┌────────
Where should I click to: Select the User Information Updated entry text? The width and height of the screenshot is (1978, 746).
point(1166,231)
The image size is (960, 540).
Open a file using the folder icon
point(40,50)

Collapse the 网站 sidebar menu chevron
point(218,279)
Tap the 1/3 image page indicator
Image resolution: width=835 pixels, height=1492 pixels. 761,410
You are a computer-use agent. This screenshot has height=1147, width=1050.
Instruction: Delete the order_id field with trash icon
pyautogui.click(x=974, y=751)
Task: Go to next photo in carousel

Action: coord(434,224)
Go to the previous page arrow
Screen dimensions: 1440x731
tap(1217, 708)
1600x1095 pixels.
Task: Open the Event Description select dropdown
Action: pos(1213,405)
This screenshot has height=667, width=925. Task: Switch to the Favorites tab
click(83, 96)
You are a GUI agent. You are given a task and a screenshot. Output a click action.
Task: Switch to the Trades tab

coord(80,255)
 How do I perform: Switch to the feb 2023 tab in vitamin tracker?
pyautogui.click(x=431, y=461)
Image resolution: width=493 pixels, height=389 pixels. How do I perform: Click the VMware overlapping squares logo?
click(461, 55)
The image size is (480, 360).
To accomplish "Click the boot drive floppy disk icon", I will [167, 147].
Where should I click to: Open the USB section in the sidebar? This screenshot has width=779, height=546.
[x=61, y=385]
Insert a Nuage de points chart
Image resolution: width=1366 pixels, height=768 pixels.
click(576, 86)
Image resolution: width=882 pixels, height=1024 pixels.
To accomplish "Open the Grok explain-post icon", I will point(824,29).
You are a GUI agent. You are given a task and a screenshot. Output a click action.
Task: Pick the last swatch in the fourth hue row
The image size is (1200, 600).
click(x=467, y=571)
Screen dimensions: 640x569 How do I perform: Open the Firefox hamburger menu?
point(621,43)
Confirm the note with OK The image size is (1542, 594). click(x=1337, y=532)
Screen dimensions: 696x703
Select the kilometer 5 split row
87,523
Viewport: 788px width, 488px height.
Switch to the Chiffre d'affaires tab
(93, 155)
└────────
- WHAT THE TASK ASKS
Lines holding the word "will" in the entries above are the ones to pull out. Copy them all.

- FINAL ANSWER
To accomplish "Click the boot drive floppy disk icon", I will [167, 147].
To accomplish "Open the Grok explain-post icon", I will point(824,29).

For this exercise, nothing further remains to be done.